Social Media Pet Peeves That Can Squash Your Professional Reputation

Rachel Strella, founder of Strella Social Media, shares some of the common social media pitfalls that plague us and how to avoid them.
Have you seen those Farmers Insurance TV commercials that end with, “We know a thing or two because we’ve seen a thing or two?” That tagline is so fitting for describing my team’s experience in working in the social media industry.
Indeed, we have “seen a thing or two” when helping clients with their social media strategies and management. While most of it is all good, there’s the occasional “bad and ugly” out there, too. From what people want to post online to unworldly expectations about outcomes, we’ve encountered some sticky and frustrating situations.
Below, are some common social media pet peeves and misconceptions to be aware of as you put yourself online:

1. Striving to create content that goes viral.

Virility is rare—and usually short-lived. While viral content may provide a quick boost, it lacks staying power. Most likely because content that goes viral is usually short, sweet, and lacking in substance.
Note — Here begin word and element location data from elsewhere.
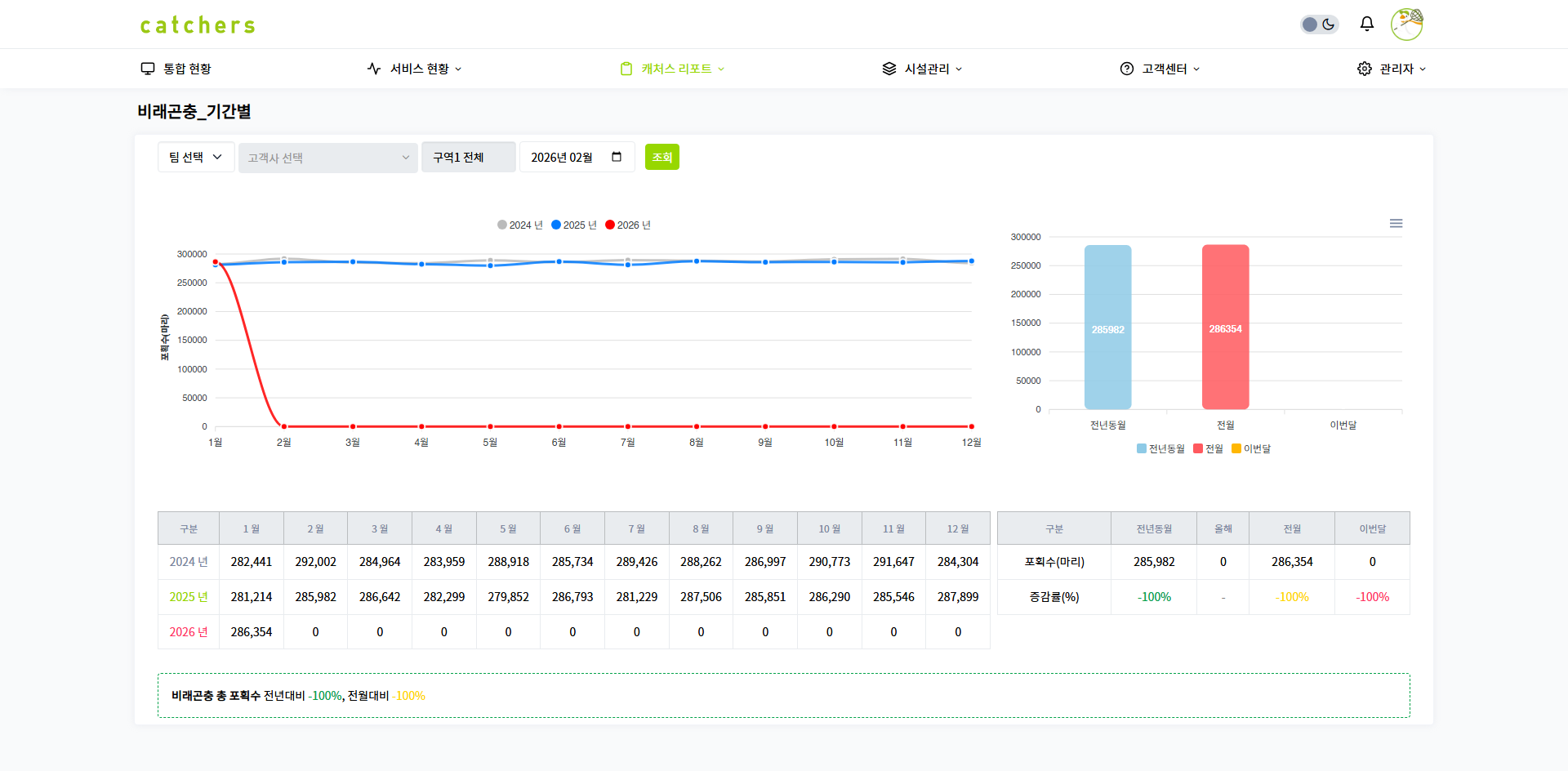Open the 팀 선택 dropdown
Screen dimensions: 1568x771
pos(195,157)
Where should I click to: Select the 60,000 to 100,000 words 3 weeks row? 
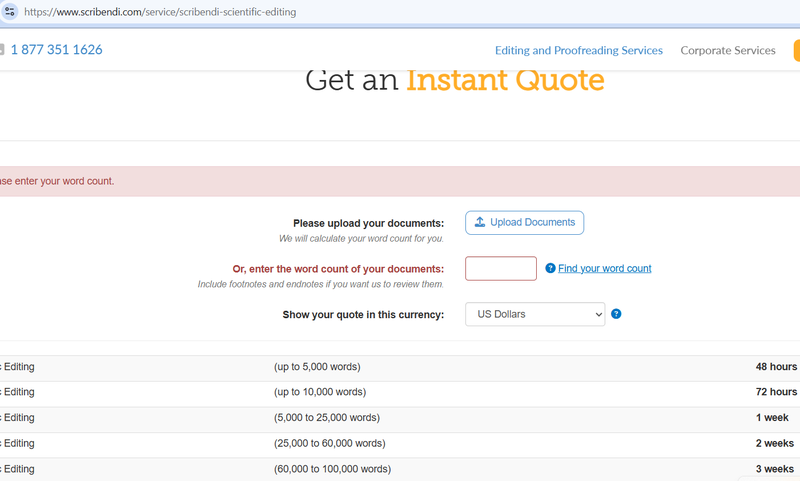click(x=400, y=469)
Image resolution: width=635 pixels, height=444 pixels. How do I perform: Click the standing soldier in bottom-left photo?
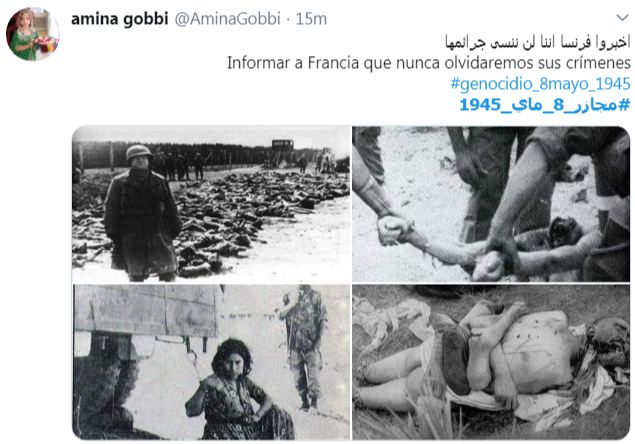pos(304,346)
Social media’s magic is in its role as a relationship-building tool—and strong relationships must be built over time and with repeat interactions.
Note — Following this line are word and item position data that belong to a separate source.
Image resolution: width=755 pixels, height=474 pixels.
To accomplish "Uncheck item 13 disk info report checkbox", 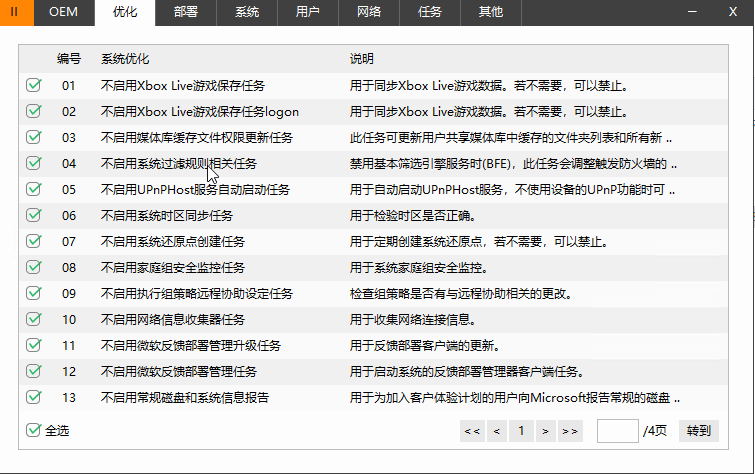I will coord(34,397).
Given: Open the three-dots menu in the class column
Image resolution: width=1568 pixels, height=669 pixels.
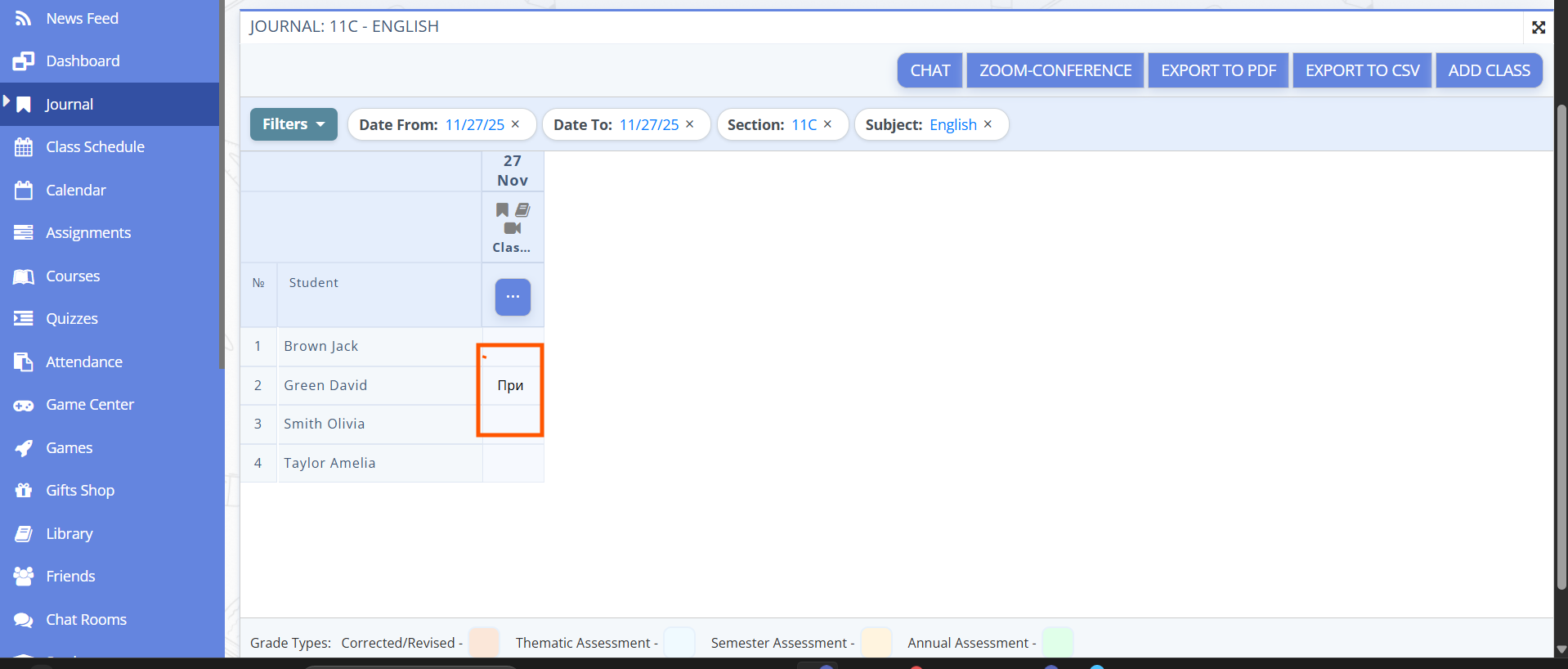Looking at the screenshot, I should [x=513, y=297].
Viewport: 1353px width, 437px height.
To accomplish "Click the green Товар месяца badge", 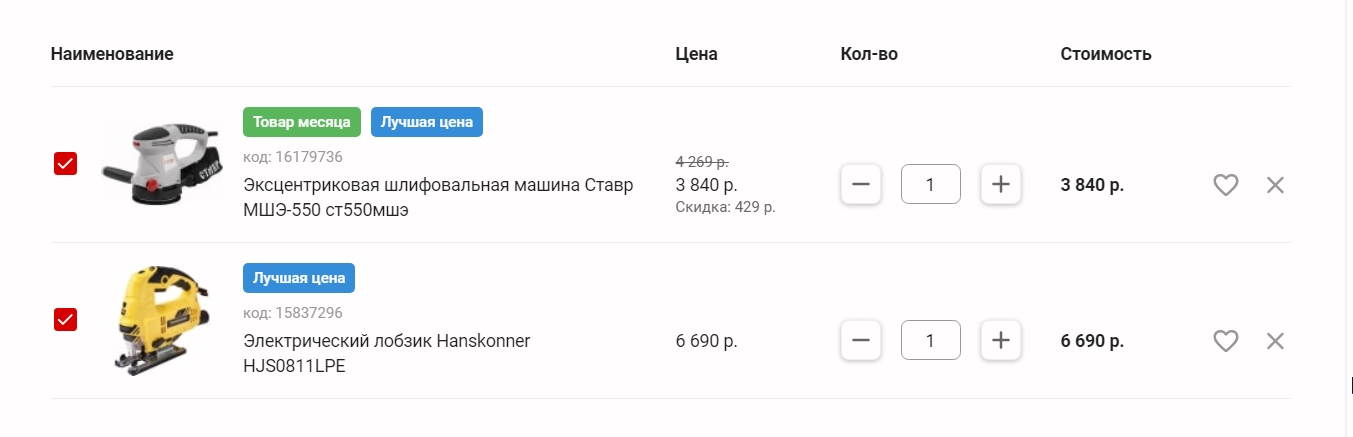I will click(x=302, y=122).
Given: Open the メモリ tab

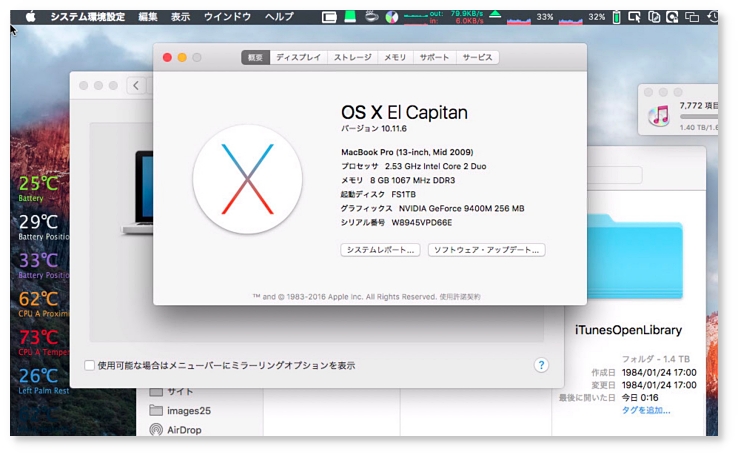Looking at the screenshot, I should [395, 58].
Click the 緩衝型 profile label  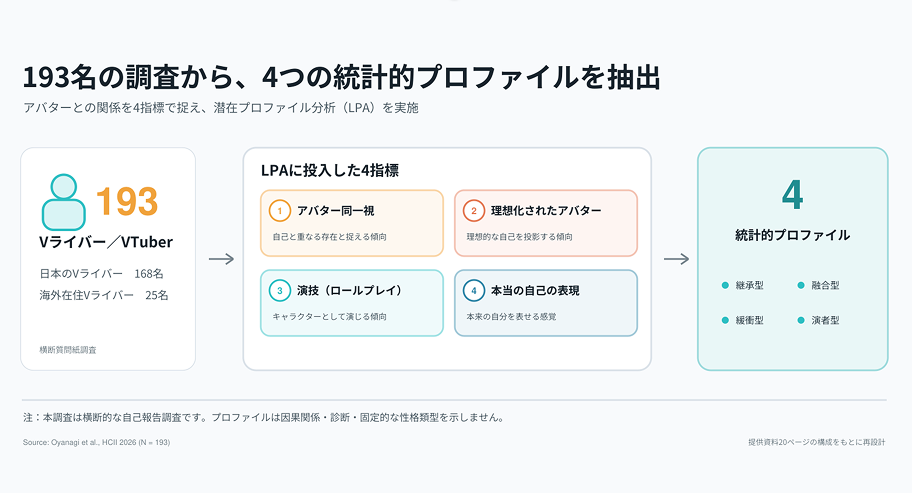pyautogui.click(x=749, y=320)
2. Thinking you need to post 10 or 20 (or 100) times per day.

Often, our customers and prospects will share with us all kinds of “best practices” they’ve heard about social media, including what is the ideal posting frequency. There are many factors to consider when deciding how often to post. On all platforms, relevancy, quality, and consistency should be the top priorities.

3. Having a LinkedIn profile without a photo (or with an inappropriate photo).  

Other professionals are less likely to connect with someone who still has the default shadowy silhouette as a profile image. Even worse, we’ve seen individuals on LinkedIn who have used cartoons as their profile photo. No. No. No. Always use a good-quality image that reflects your professional self.

4. Leaving questions or comments unanswered on business social media pages.

This can result in hard feelings and missed opportunities. When people engage with you on social media, they expect a response promptly.

5. Posting multiple times a week via the LinkedIn long-form publishing platform.

There is such a thing as “too much of a good thing.” Yes, publishing articles on LinkedIn creates online visibility. However, keep in mind that when you generate an article, your connections usually receive a notification. If you publish articles too often, you’ll wear out your welcome and annoy your LinkedIn contacts.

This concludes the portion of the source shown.